And in positive news for the Reserve Bank, underlying inflation has started to ease while the rate of increase in prices on goods is at its lowest level in three years. Some economists believe overall inflation could drop below 3 per cent by year’s end.

But there continue to be price pressures.

Housing costs were up 4 per cent in the 12 months to July, down from 5.5 per cent in June. Rents were up by 6.9 per cent over the year, a step down from the 7.1 per cent annual rate recorded in June.

Tobacco prices, which are affected by government excise rates, have climbed by 13.9 per cent over the past 12 months.

Poor growing conditions for key fruit and vegetables such as strawberries, grapes and broccoli, flowed through to supermarkets, with the annual inflation rate jumping from 3.6 per cent to 7.5 per cent.

Commonwealth Bank economist Stephen Wu said disinflationary pressures were now spreading, and not just because of government intervention.

“The number of items in the CPI basket with annual inflation below 2 per cent continued to rise and now outnumbers the number of items with prices growing above the RBA’s inflation target band, which continues to fall,” he said.

“Measures of core inflation also eased in the month. In other words, disinflation is not occurring purely because of government rebates.

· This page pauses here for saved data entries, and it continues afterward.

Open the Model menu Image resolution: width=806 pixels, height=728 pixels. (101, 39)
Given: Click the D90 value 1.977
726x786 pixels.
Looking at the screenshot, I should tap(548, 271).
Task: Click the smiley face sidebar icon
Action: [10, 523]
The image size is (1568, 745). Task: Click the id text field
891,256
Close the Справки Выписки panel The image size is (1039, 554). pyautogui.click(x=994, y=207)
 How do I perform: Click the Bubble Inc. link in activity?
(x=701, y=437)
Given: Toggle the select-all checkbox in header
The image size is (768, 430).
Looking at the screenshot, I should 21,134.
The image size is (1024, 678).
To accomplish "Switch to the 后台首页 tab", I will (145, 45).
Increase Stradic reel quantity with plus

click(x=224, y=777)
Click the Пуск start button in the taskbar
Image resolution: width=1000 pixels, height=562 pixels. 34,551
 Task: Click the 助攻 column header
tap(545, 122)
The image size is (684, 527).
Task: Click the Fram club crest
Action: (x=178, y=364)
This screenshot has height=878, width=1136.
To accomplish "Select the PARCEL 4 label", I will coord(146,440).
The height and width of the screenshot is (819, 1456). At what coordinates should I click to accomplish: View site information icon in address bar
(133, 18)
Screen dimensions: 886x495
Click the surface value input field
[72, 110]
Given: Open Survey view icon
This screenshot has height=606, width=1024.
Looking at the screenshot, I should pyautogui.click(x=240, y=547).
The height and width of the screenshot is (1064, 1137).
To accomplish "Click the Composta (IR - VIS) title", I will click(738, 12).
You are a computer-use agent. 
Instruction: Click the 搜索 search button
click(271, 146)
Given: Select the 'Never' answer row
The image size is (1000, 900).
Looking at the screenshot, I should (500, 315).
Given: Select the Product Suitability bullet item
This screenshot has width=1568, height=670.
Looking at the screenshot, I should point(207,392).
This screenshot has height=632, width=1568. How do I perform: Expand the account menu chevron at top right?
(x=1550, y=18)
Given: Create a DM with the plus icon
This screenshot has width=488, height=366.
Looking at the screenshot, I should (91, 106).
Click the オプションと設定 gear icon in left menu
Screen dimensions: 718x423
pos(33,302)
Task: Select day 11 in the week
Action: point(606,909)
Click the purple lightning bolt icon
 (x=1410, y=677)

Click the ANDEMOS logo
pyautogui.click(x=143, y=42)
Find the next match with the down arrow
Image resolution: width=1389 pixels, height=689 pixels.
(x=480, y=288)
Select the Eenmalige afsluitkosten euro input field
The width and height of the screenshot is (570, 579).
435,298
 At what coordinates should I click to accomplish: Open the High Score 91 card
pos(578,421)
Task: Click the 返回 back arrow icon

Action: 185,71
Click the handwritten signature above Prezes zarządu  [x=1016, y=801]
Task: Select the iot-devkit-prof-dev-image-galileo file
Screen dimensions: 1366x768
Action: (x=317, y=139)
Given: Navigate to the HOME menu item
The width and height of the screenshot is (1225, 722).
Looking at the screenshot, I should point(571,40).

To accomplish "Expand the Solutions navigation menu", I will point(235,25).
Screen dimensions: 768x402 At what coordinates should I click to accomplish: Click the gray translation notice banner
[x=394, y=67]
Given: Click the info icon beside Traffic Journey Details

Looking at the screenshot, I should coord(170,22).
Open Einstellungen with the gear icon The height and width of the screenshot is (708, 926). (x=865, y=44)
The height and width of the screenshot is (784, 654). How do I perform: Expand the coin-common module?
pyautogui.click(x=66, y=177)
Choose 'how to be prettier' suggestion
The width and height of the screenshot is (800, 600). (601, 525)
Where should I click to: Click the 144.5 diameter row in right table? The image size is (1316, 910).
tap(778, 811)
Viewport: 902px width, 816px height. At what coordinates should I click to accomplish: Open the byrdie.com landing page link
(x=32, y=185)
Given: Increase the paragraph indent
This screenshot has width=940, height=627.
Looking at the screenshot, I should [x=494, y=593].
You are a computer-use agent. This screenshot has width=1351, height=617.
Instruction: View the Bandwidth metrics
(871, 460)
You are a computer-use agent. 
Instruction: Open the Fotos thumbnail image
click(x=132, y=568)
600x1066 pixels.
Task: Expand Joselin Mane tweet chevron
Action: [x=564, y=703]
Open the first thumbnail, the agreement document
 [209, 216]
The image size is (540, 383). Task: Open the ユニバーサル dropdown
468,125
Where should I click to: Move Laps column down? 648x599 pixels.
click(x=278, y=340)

The news is good.”

But the news is not good for the retail sector which has borne the brunt of higher inflation and Reserve Bank interest rates to tame price pressures.

Deloitte partner David Rumbens says Australia’s retail recession is continuing.

Deloitte partner David Rumbens says Australia’s retail recession is continuing.Credit: Attila Csaszar

Releasing his latest retail outlook report, Deloitte Access Economics partner David Rumbens said the nation’s retail sector had been in recession for the past 18 months.

Spending per person had fallen for the past two years and is now 2.5 per cent lower than June last year and 6.3 per cent lower than in mid-2022. The rest of the year would be tough, he said, but inflation was likely to ease further which would help lift retail spending next year and into 2026.

“The period from now to Christmas is still expected to be a difficult one for retailers, but perhaps less of a slog than it has been,” he said.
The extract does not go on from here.